BACKGROUND
Over the past two decades, new opportunities have emerged in the treatment of severe bronchial asthma due to the development of immunobiological therapy. The effectiveness of biologics depends on correct phenotyping of asthma in patients.1 The Phadiatop test has been known since the 1980s and has established itself as a screening test for the detection of atopy, allergic rhinitis, and allergic asthma.2-9 When selecting patients with severe bronchial asthma for targeted therapy in the Sverdlovsk region, Russia, the Phadiatop™ (Phadia AB, Uppsala, Sweden) screening test was used for phenotyping asthma in this group of patients.
AIM
To assess the informative value of the Phadiatop test when selecting patients with severe bronchial asthma for target therapy.
MATERIALS AND METHODS
In the course of work on a regional register of patients with severe asthma (SA), patients were selected and asthma was phenotyped. Allergic anamnesis, skin tests with allergens, specific IgE to allergens, and blood eosinophil level were used as standard methods for asthma phenotyping. The Phadiatop test has been used since 2016 to screen for allergic phenotypes of SA when selecting patients for target therapy. The registry included 77 patients at the time of the cross-sectional study (January 2021). The study analysed data from all patients in the registry. The diagnosis of allergic SA was established with a positive allergic anamnesis (there is a connection between the clinical symptoms and exposure to allergens) and at least one positive test (skin tests, specific IgE) confirming sensitisation.
RESULTS
According to phenotyping, the patients were divided into three groups: atopic SA J45.0 (n=43); non-allergic SA J45.1 (n=29); and mixed SA J45.8 (n=5). The result of Phadiatop testing in patients with atopic (3.86 PAU/L; Q1–Q3: 1.21–7.29) and mixed SA (2.36 PAU/L; Q1–Q3: 0.38–6.24) exceeded the results of this test in patients with non-allergic asthma (0.1 PAU/L; Q1–Q3: 0.04-0.24) 38.6 times (p=0.001) and 23.6 times (p=0.001), respectively (Table 1). Total IgE level analysis in phenotypic groups of asthma did not show significant differences (p=0.2).

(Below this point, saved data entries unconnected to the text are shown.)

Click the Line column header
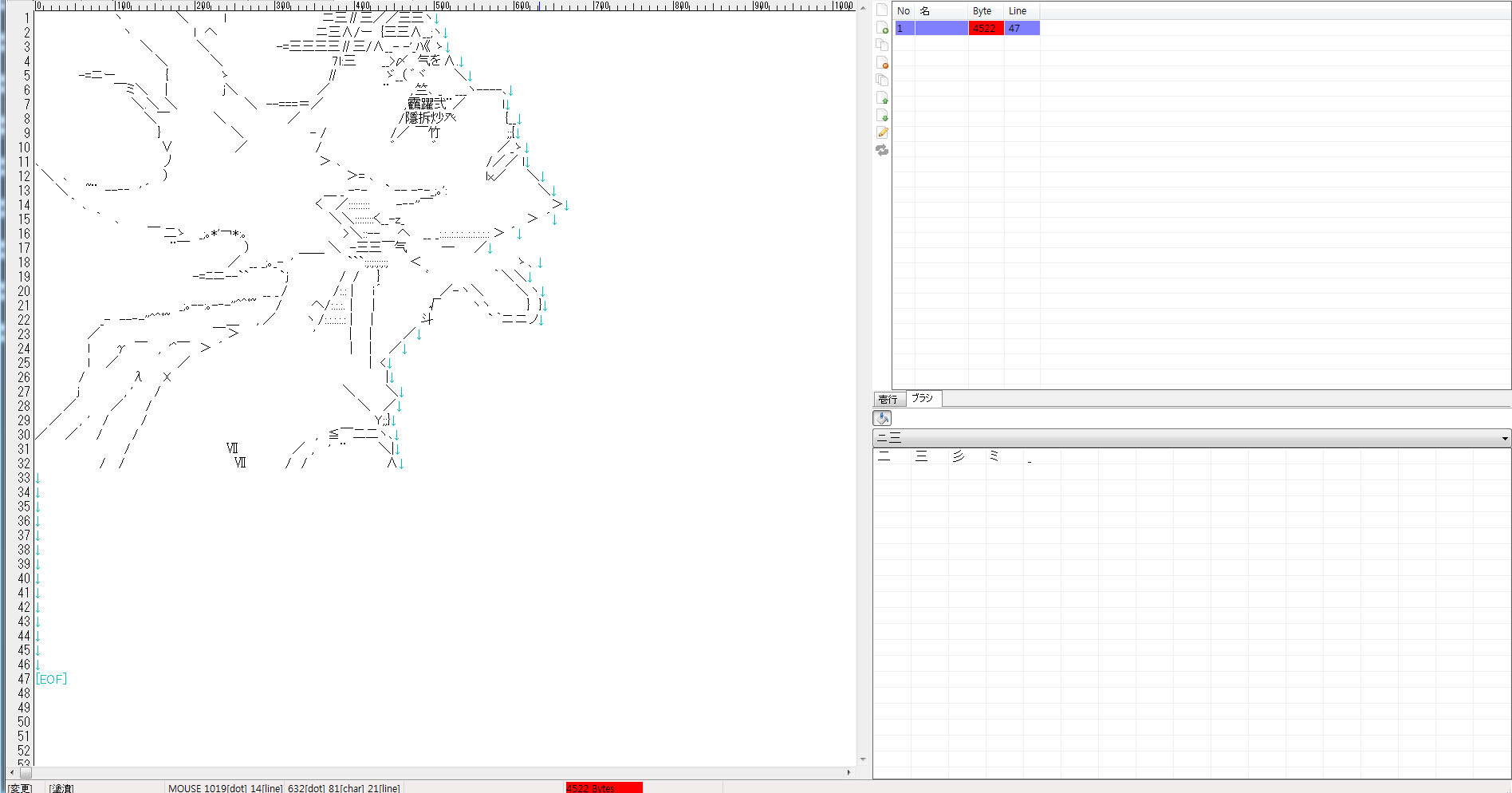 click(x=1018, y=11)
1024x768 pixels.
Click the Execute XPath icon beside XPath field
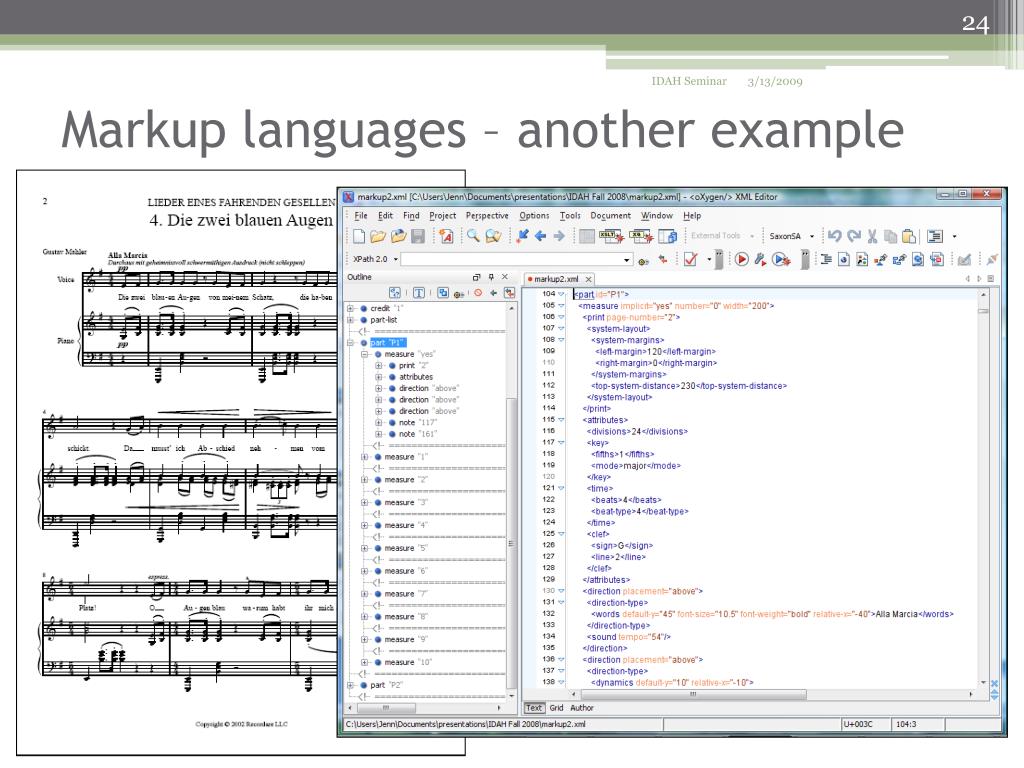click(644, 260)
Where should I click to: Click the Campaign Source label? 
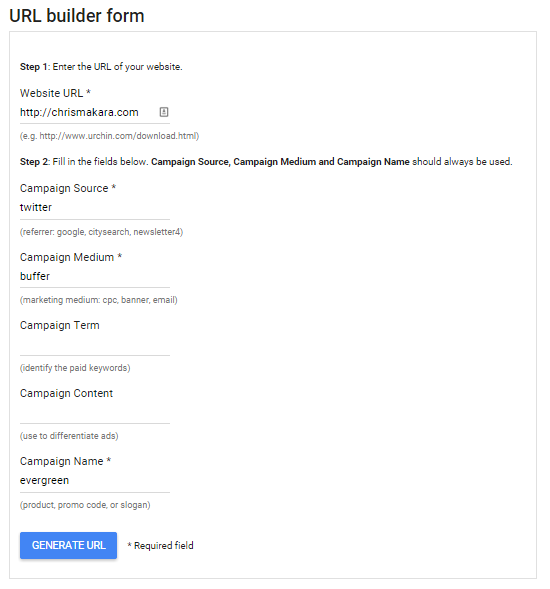pos(68,188)

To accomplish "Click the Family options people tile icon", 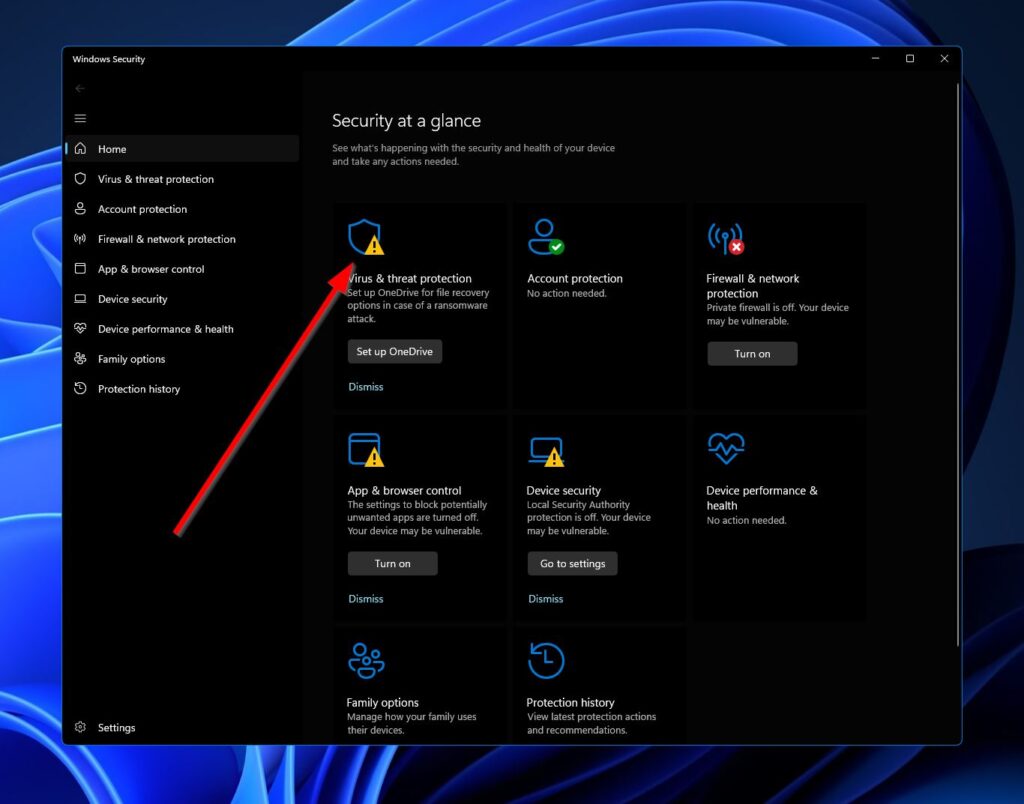I will 365,661.

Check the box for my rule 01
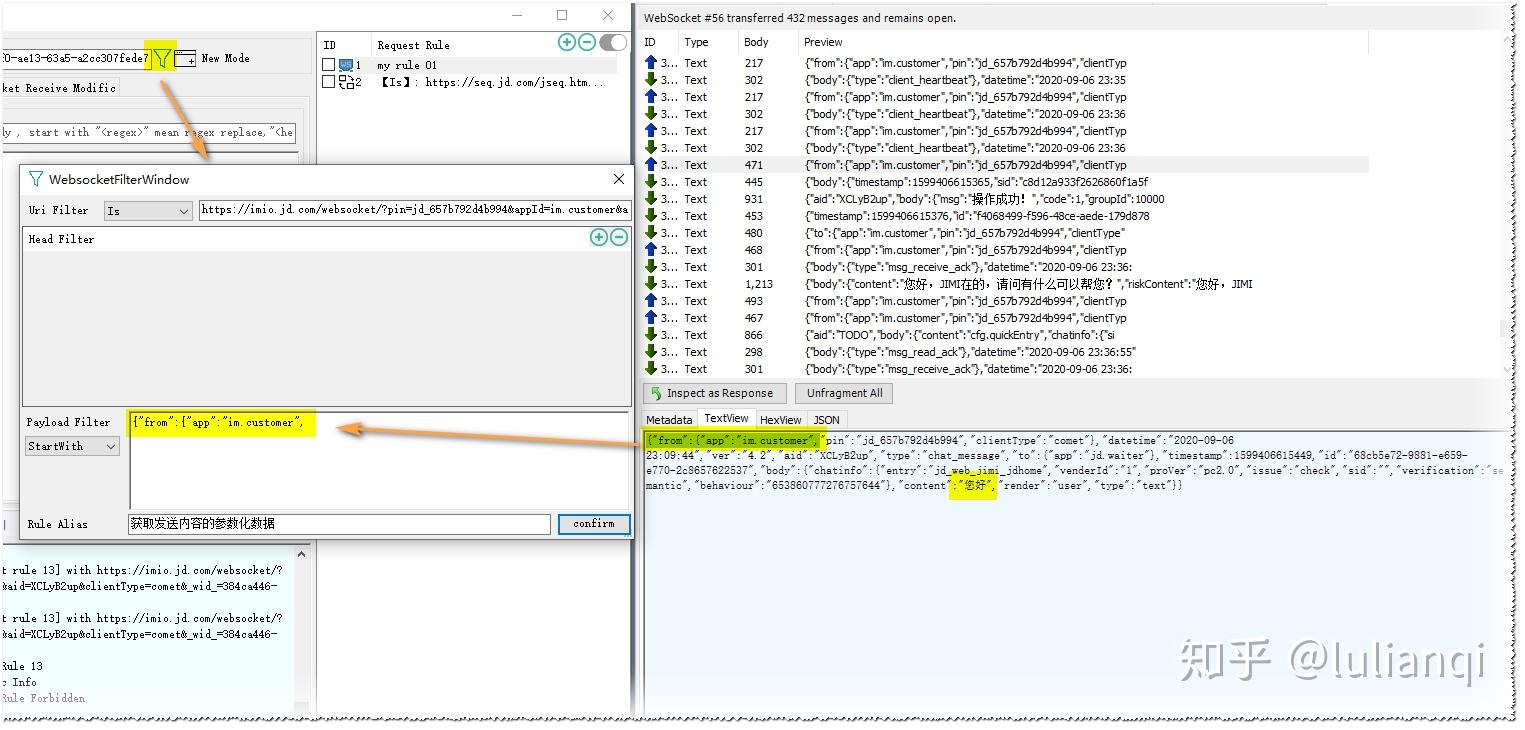328,65
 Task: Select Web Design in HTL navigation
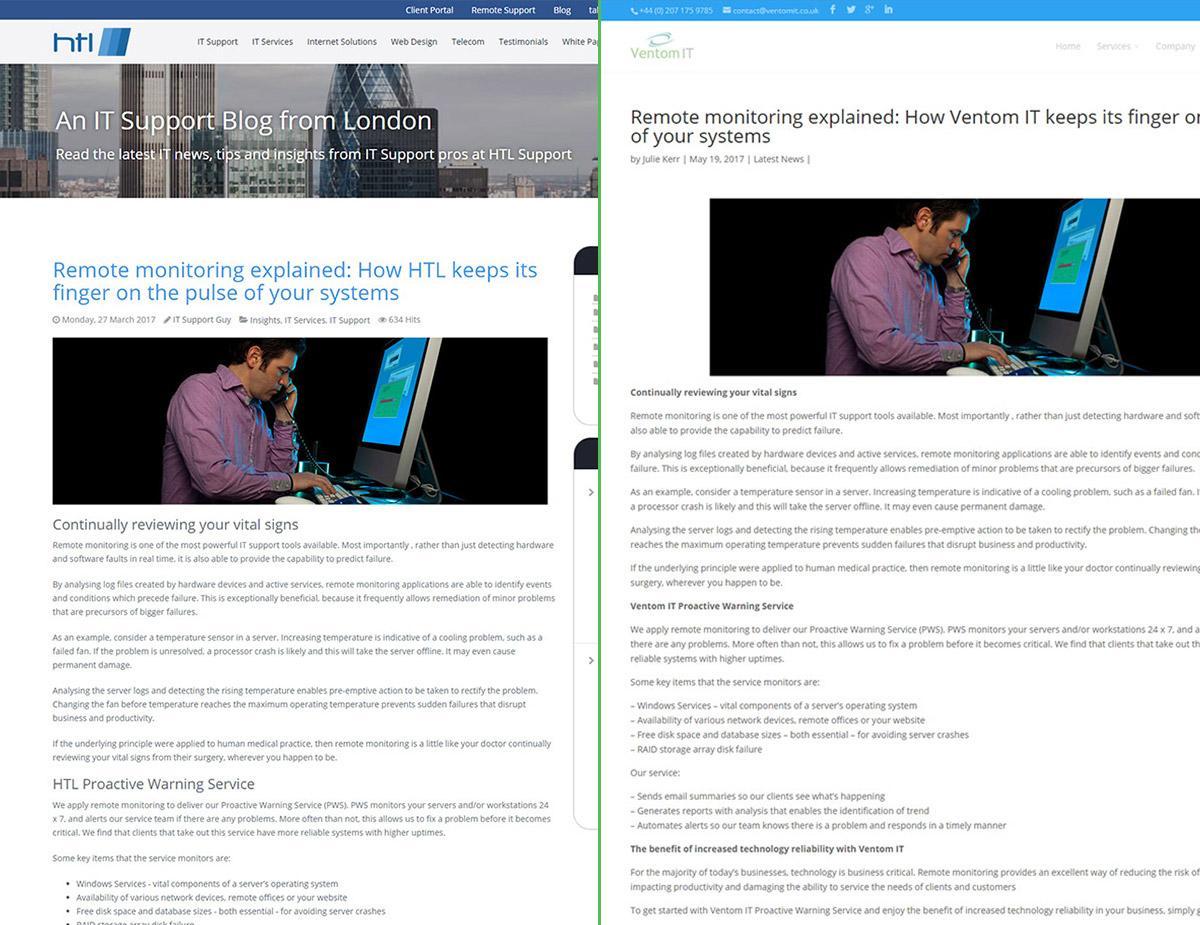(413, 42)
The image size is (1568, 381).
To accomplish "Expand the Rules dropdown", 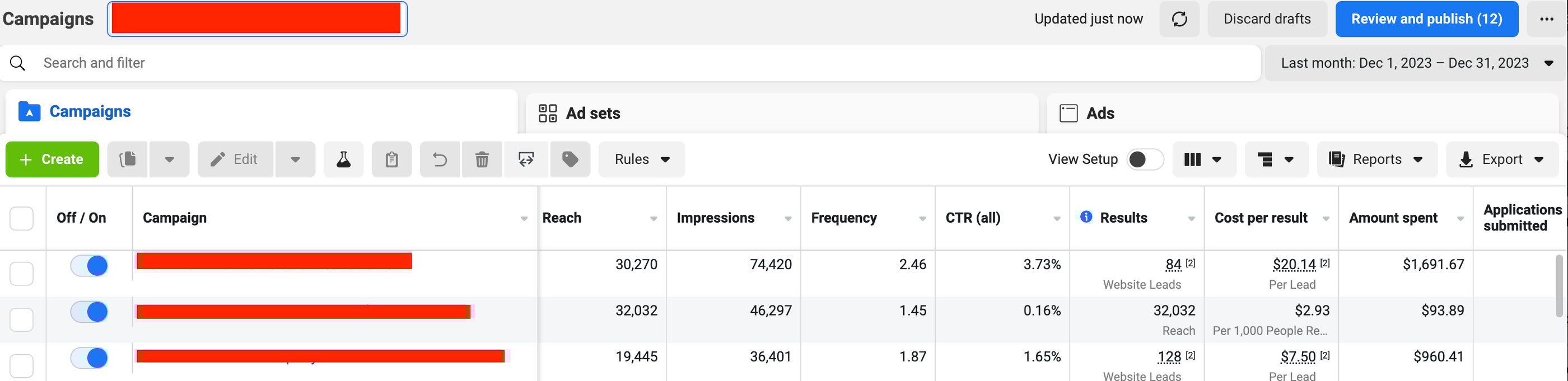I will (642, 159).
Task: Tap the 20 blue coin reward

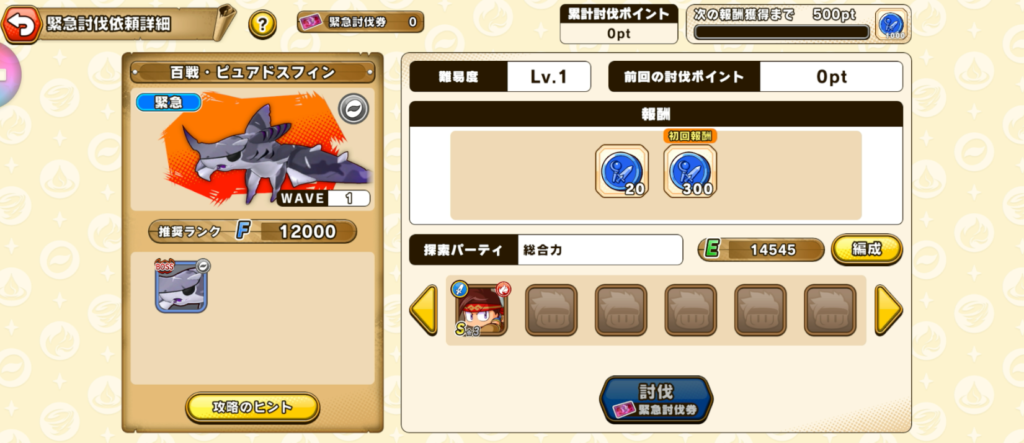Action: pos(622,171)
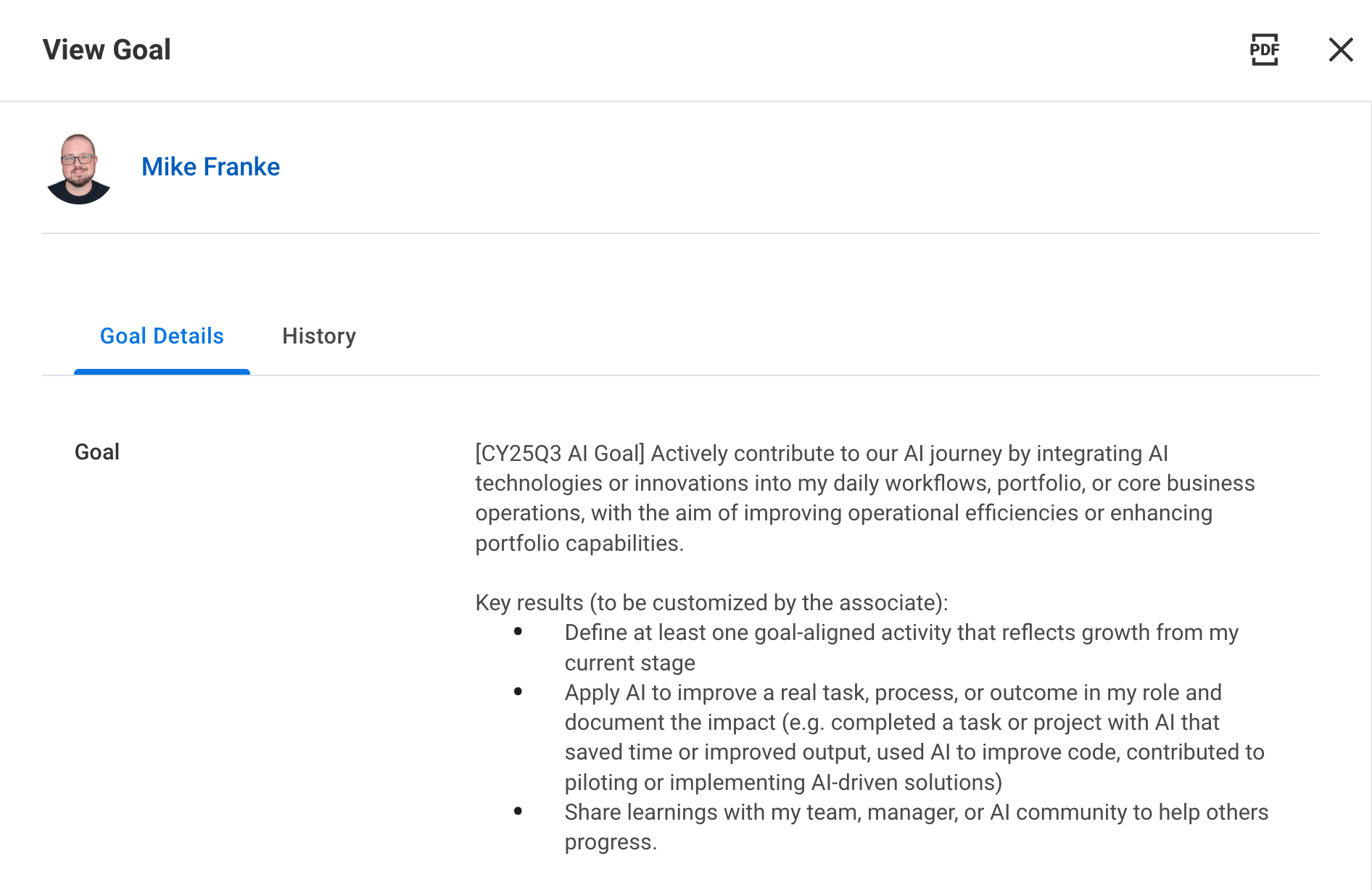The width and height of the screenshot is (1372, 890).
Task: Click the divider line below the profile section
Action: click(682, 233)
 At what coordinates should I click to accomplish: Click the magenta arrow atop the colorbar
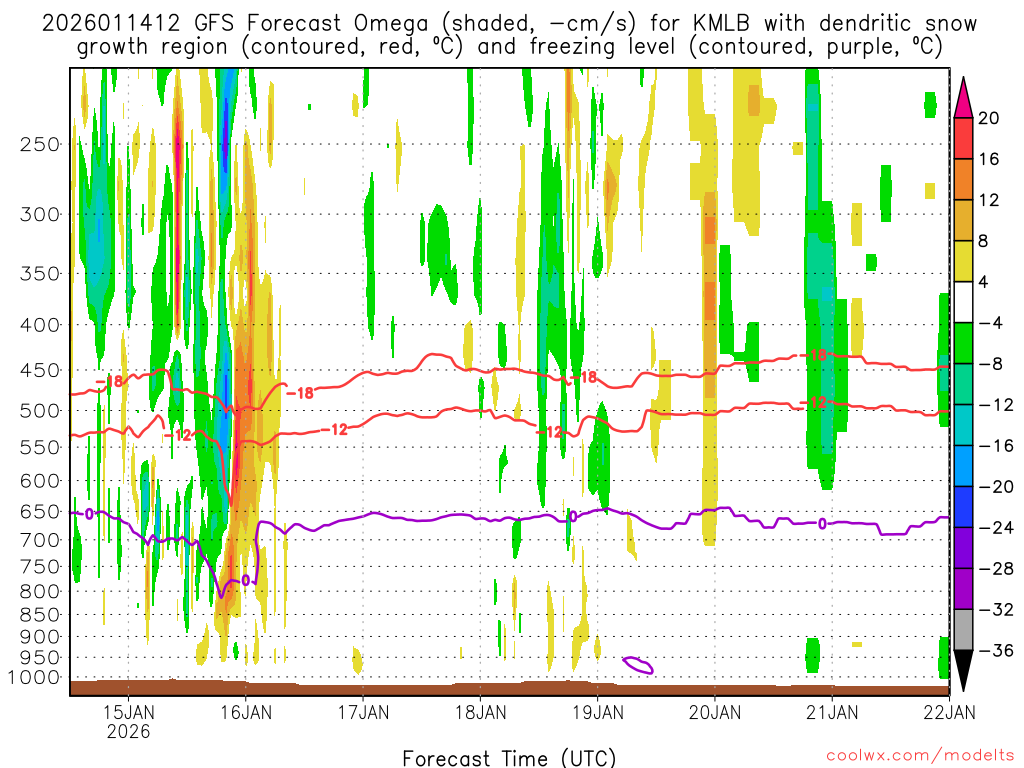click(x=964, y=97)
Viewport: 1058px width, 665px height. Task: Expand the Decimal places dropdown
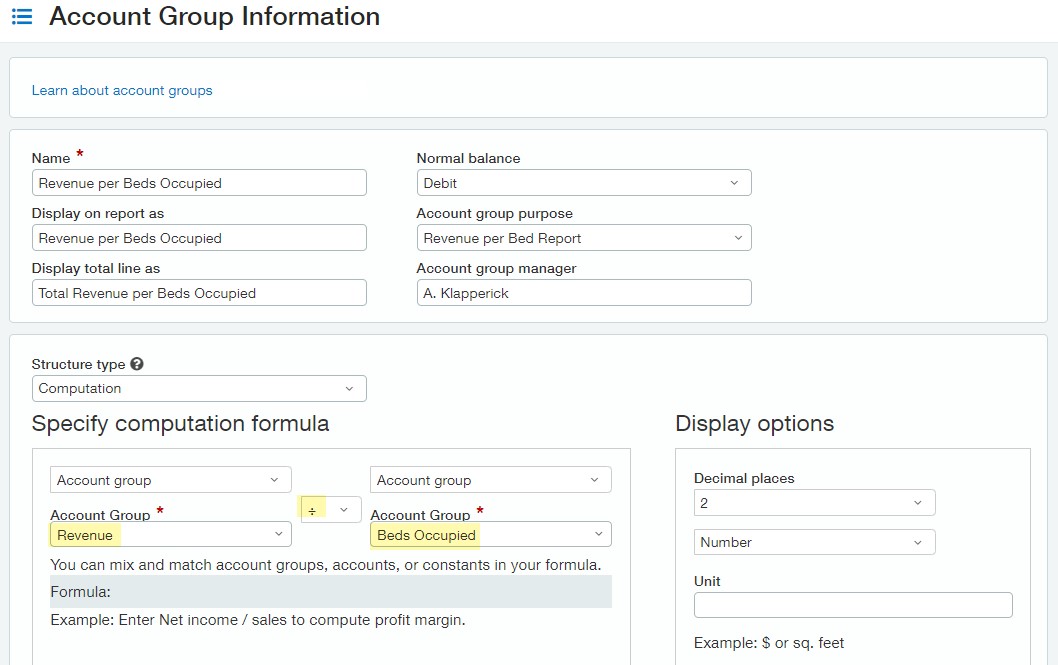click(814, 503)
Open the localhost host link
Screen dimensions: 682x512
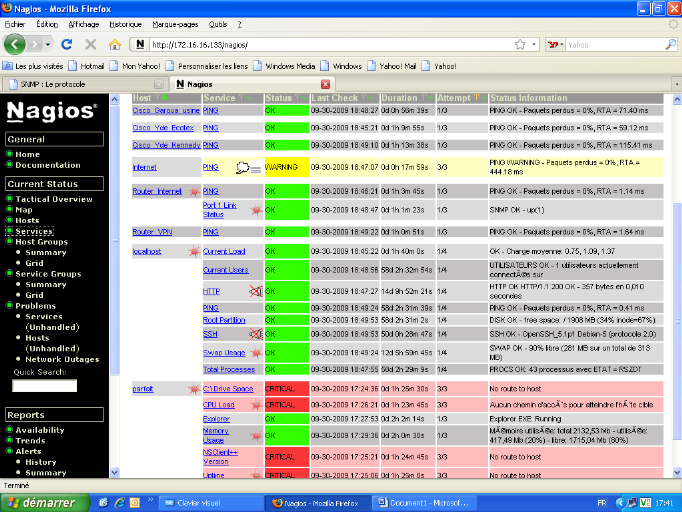[147, 251]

The results of Phadiatop testing were compared with the results of standard diagnostic methods for atopy. In the group of patients with a positive allergic anamnesis, the result of the Phadiatop test was statistically higher than in the group of patients without an allergic anamnesis: 3.86 PAU/L (Q1–Q3: 0.89–7.00) and 0.12 PAU/L (Q1–Q3: 0.03–0.46), respectively (p<0.001). In the group of patients with positive skin tests, the result of the Phadiatop test was higher than the result in the group of patients with negative skin tests: 3.56 PAU/L (Q1–Q3: 1.27–6.79) and 0.07 PAU/L (Q1–Q3: 0.03–0.13), respectively (p=0.005). When comparing the results of Phadiatop testing in groups of patients with positive and negative specific IgE to allergens, statistically significant differences were also obtained: 2.64 PAU/L (Q1–Q3: 1.43–6.76) and 0.04 PAU/L (Q1–Q3: 0.02–0.07), respectively (p=0.022). The total IgE levels in the atopy and non-atopy groups did not differ significantly.
In the receiver operating characteristic analysis, threshold values were obtained at the cut-off point: with a Phadiatop test value >1.53 PAU/L, the patient is predicted to have a clinical reaction to the allergen (sensitivity: 72.4%; specificity: 94.4%) (Figure 1, Pictures 1 and 2) and positive skin tests (sensitivity: 75%; specificity: 100%); with a Phadiatop result >0.64 PAU/L, a positive result of specific IgE was predicted (sensitivity: 100%; specificity: 100%).
CONCLUSION
It is advisable to use Phadiatop testing as a screening method for detecting the atopic phenotype of SA and selecting patients for immunobiological therapy.